Here’s exactly which Uni of Exeter halls you belong in based on your overall vibe

Thoughts and prayers if you vibe with Old Laf x


It’s results day, which means prospective Freshers are frantically googling their future uni. If you got into Exeter, congratulations, we can’t wait to have you! But with that, comes burning questions around who your friends will be and where you’ll fit in. Honestly, there’s no need to stress. Yes, everyone here wears exclusively Depop or Urban Outfitters and yes, they have signet ring heirlooms but hey, you just have to embrace the “Exetah”.

Will you be the stereotypical “rah” girl, who roams Holland Hall looking for baccy? Or will you be the self-proclaimed “feral club rat” who blasts DnB from the likes of New Lafrowda? You really wouldn’t want to be Old Laf, no one likes being second best. So, if you didn’t go on a gap yah to find yourself, and so are filled with anxiety over WHO you are, then read ahead to see which Exeter halls you belong in, based on your vibe.

New Lafrowda – You’re the ‘cool’ kid

Well done, you got the most popular accommodation. But, are you actually cool? If you vibe with New Lafrowda, you’re buzzing and always up for the sesh. We can’t fault you for that, your determination to make it to every TP Wednesday is admirable. However, you attempt to make friends with everyone, and your high energy can come off as obnoxious and get on people’s nerves. You’re all about flexing what you have, but maybe it’s time you sat back and relaxed a little bit.

Old Lafrowda – You’re never *quite* there

Ah, poor you. If you feel on a spiritual level with Old Laf, then I’m afraid you’re about to hit rock-bottom. You have accepted that you always come second best, and are an absolute perfectionist, critiquing yourself whenever you don’t get a First on an assessment. But, you’ve learnt to accept that you actually can’t get better than this. You need to change your mindset and become more of an optimist! You’ve got the right idea, but your lack of confidence holds you back in getting what you want.

Point Exe or The Depot – You’re an average Joe

Look, respectfully, there’s nothing wrong with you. But, there’s nothing *quite* right either. You’re not everyone’s best friend, but no one hates you, and you come out with some cracking one-liners. The underdog if you will, who embodies their inner NPC until they see an opportunity to provide some comedic genius.

Birks Grange – You’re sporty

If you aren’t sporty, you soon will be if you live in this accommodation. You’ll have to be if you’re climbing Cardiac Hill every day. You’re also strong-willed and independent, which means you’re a leader when you want to be. Granted, you can be a bit bossy and direct, but everyone needs a friend who won’t sugar-coat the truth for them from time to time.

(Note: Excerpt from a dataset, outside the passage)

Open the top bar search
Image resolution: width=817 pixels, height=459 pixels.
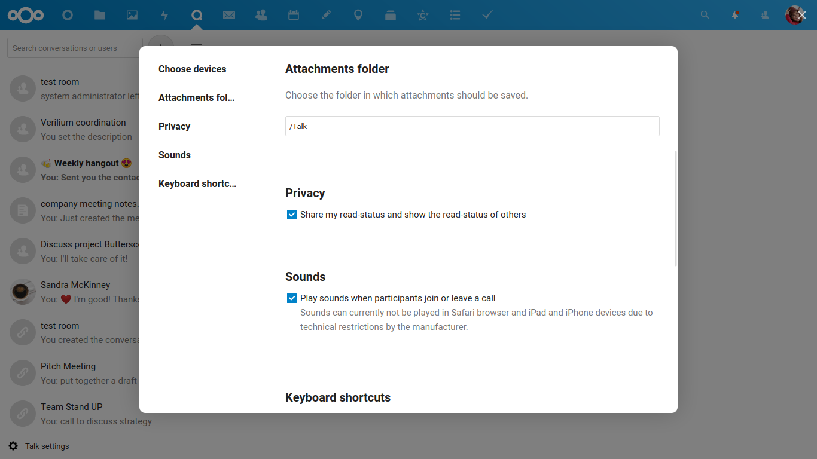tap(705, 15)
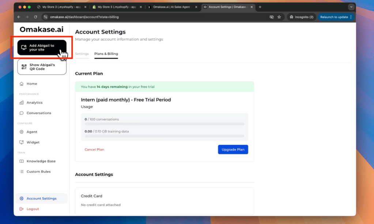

East Park – You’re *actually* cool

Everyone who vibes with this accommodation are so chill. Genuinely the nicest people you’ll ever meet, and they’re always really studious. The best of both worlds, people who vibe with this accommodation can party but will also be there for you when you need. If you relate to this accommodation, you’re a hugger through and through – personal space? Haven’t heard of it.

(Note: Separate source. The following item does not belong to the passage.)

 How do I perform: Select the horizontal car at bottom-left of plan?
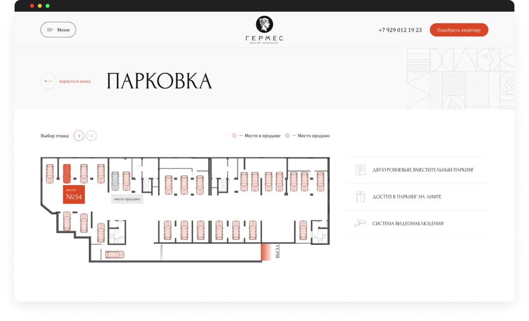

St David’s – You’re mysterious

To be honest, a lot of people forget you exist. If you vibe with this accommodation, you’re probably the weird flatmate who they feel they have to include in their plans for the first month of uni. After that, you’ll be found nowhere. Seriously, where do you go?

St German’s and Rowe House – You’re shy

How unfortunate, you’re even below Old Laf. Yikes. You’re very quiet and keep yourself to yourself. People think this is because you’re shy, but actually it’s because you’re bitter. Unlike Old Laf, who just accept their place, you’re insanely jealous of the fact you will never be better than New Lafrowda, and you won’t let it go. You’re constantly trying to please others and honestly, they’re getting tired of it.

Holland Hall – You’re “Rah”

The ultimate “Rah, where’s my baccy?” types live here. If you vibe with this, you used all of mummy and daddy’s money to fund your gap yah, and you aren’t apologising for it. You definitely have fake blonde hair, a belly ring, and cargoes. You capitalise off of Depop, and can often be found in the charity shops on the weekend, seeing what you can scam people for as “vintage”.

Penny C – You’re a wannabe

The annoying little sister of Holland Hall. You’re so desperate to be the “IT girl” that you copy any and everything she does. Except, you’re the more cheugy version. Think of a St German’s level of jealousy but on crack – no one likes a wannabe. Instead of wearing all Depop, you opt for the more nouveau-riche style involving a hell of a lot of Juicy Couture. Oh – and you also can’t cook for yourself, we KNOW you’re always ordering Deliveroo.